Your instructions ▸ Scan the material below and count each line with the string "components". Reply with the count alone.

Source data ▸
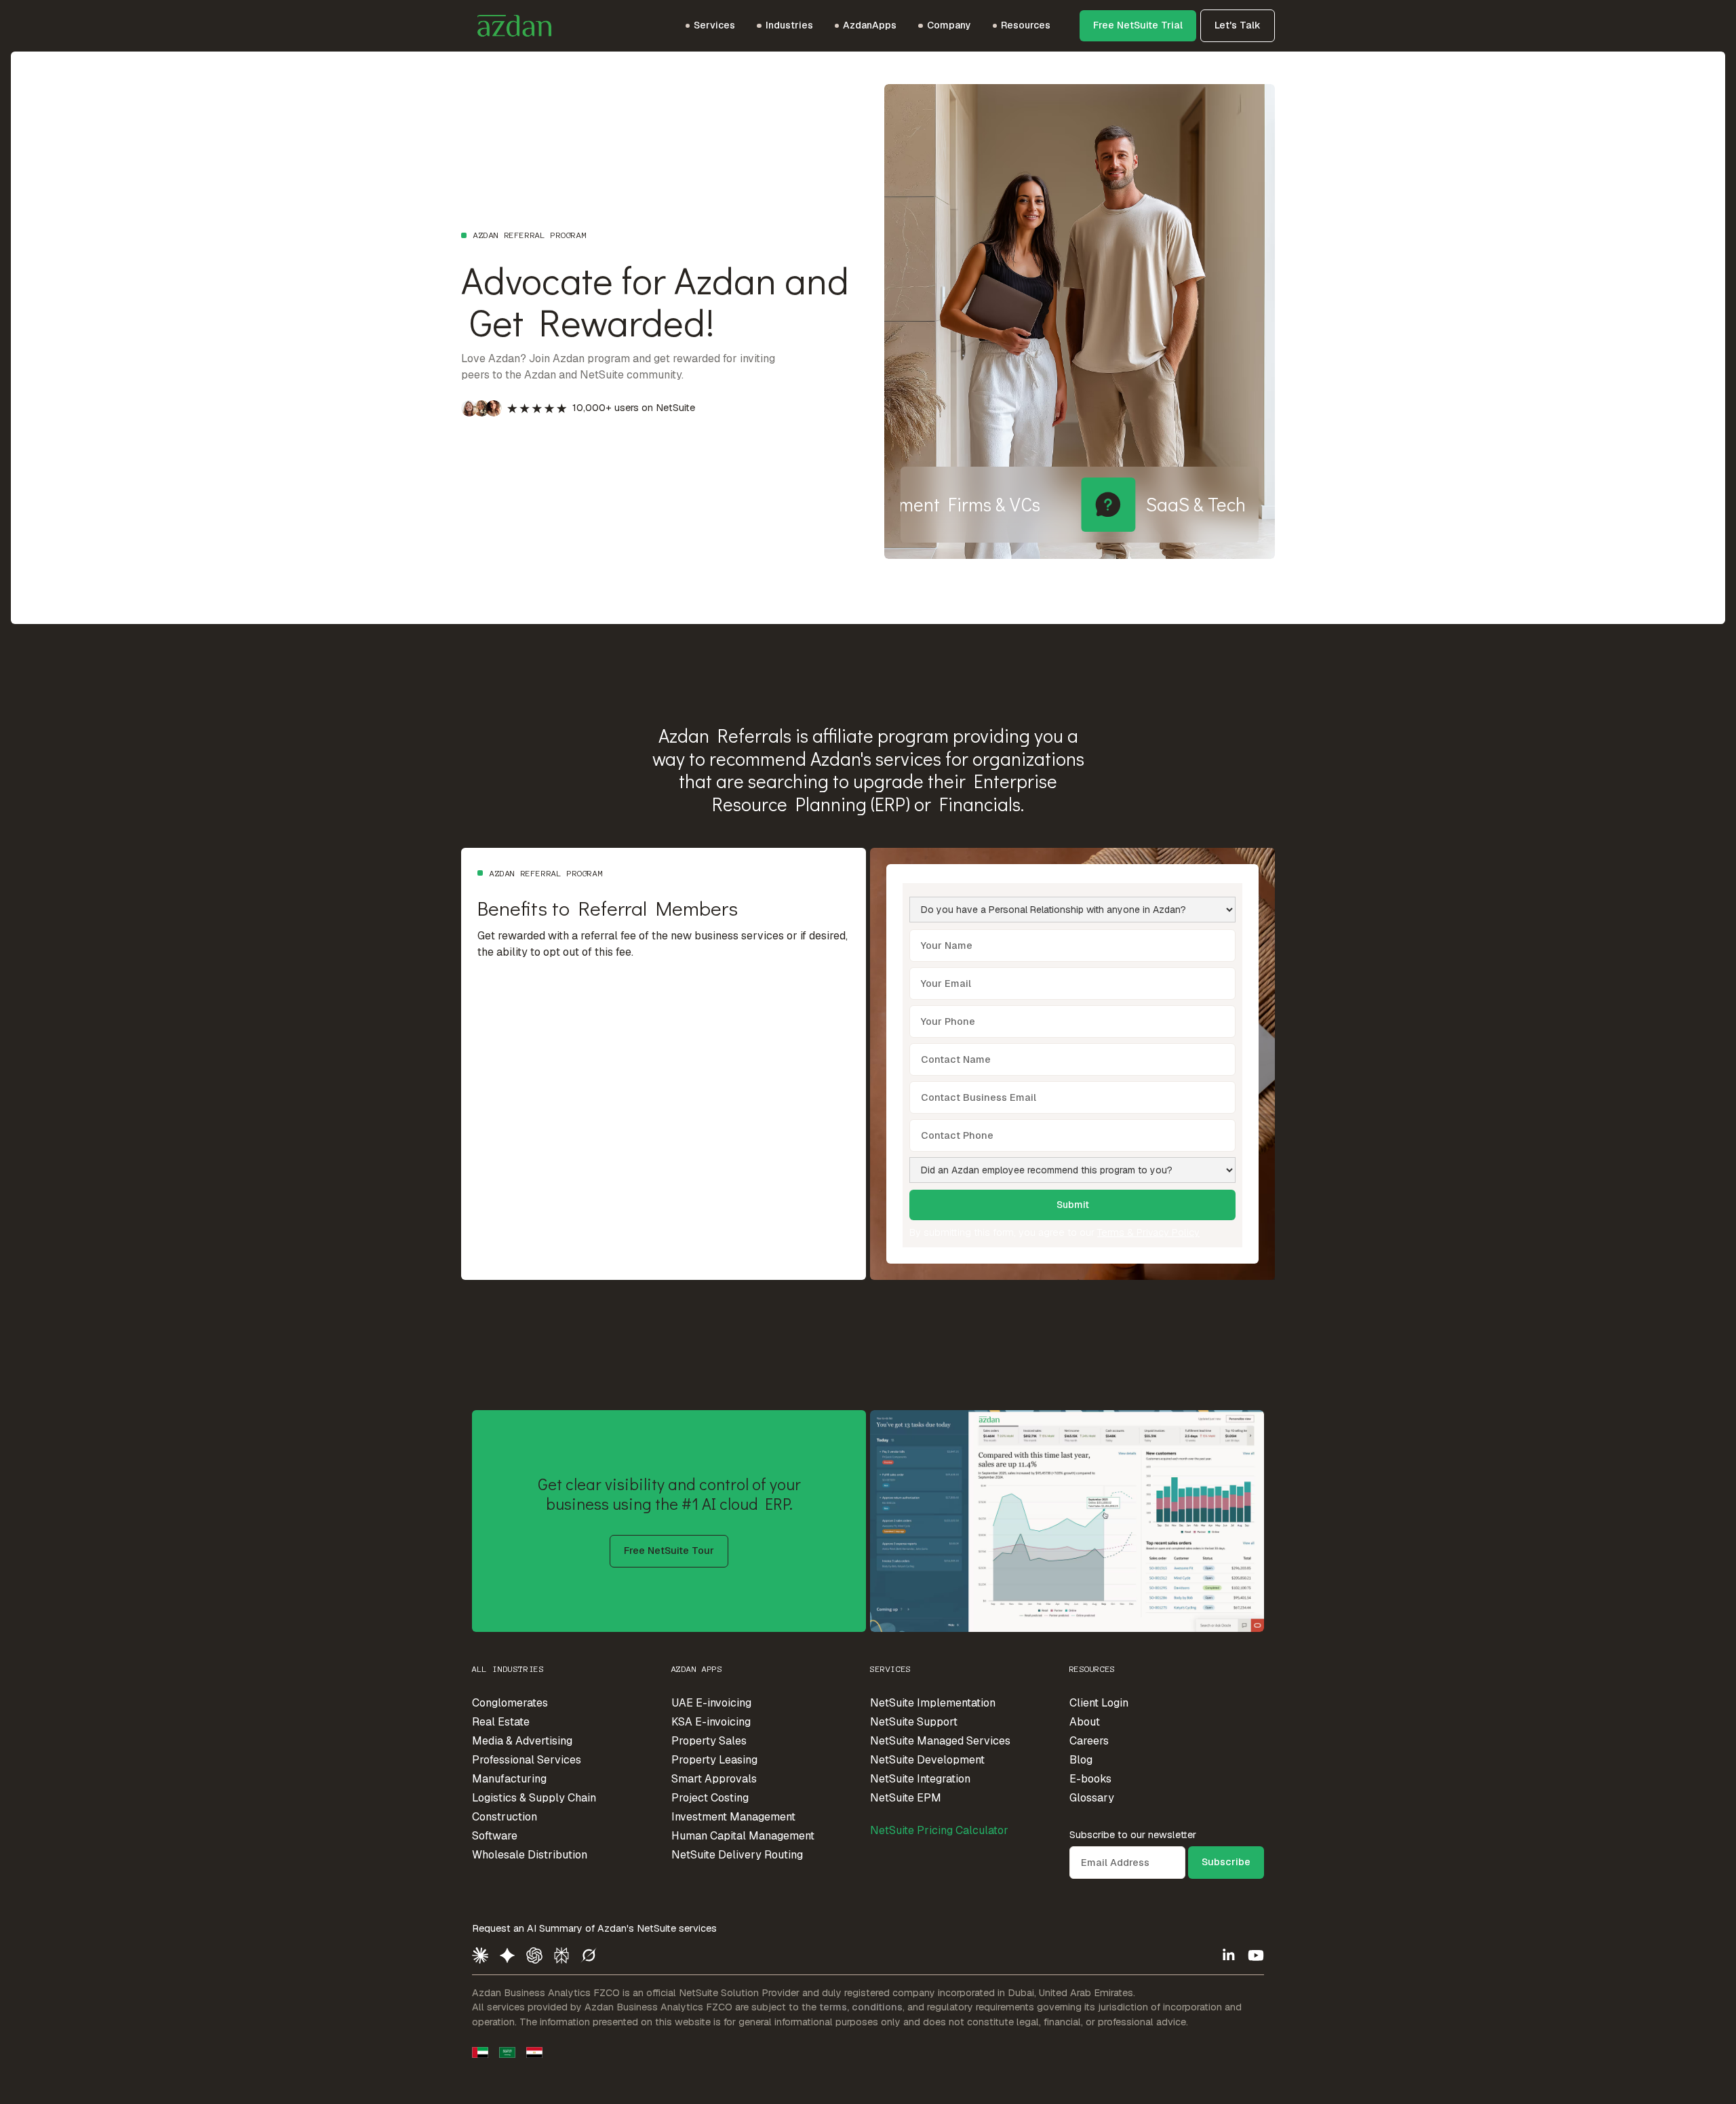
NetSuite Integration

...

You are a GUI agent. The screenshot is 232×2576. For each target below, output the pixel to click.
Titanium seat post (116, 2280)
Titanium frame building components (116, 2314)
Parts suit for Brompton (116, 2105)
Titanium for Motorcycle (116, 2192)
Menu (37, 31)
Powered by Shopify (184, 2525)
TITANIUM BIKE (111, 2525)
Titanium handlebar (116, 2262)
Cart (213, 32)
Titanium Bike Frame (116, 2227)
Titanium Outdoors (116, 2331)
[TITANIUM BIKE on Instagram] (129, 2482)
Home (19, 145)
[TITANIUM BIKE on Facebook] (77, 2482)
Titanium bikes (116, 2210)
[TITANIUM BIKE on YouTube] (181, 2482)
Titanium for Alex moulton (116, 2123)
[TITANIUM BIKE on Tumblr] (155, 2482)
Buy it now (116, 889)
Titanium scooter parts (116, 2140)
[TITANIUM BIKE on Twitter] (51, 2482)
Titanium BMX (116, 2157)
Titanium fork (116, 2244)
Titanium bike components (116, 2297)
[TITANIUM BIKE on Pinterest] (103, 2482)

Result of the task ▸ 2